- [Supplied information]

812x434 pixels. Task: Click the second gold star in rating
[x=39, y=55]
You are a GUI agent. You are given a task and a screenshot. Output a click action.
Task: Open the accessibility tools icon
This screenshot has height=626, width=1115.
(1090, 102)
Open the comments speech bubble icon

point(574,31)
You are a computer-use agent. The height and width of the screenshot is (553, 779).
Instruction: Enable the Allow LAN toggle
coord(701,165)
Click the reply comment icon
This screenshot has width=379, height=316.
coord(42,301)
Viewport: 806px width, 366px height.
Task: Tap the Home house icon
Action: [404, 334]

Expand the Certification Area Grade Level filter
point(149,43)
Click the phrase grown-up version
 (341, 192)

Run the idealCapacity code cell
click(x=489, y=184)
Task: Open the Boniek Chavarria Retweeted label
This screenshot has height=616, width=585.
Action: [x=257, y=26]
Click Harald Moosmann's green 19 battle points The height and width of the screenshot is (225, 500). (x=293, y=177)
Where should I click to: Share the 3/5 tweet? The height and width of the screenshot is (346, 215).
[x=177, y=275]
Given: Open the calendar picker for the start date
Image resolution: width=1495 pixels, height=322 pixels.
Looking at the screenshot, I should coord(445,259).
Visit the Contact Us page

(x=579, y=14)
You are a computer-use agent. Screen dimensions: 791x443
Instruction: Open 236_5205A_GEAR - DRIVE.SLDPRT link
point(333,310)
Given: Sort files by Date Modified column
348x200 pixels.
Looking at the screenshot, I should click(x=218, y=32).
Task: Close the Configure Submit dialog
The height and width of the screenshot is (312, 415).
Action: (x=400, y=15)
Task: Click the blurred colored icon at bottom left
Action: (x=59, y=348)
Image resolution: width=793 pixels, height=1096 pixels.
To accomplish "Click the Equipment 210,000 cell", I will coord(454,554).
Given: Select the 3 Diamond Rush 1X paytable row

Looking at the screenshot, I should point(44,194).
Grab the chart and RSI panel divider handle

- [Required work]
Report every line from the listing above where the string "computer" can be found.

- [Answer area]
You are a computer-use agent. The height and width of the screenshot is (553, 779).
You are a computer-use agent. Screen dimensions: 791x443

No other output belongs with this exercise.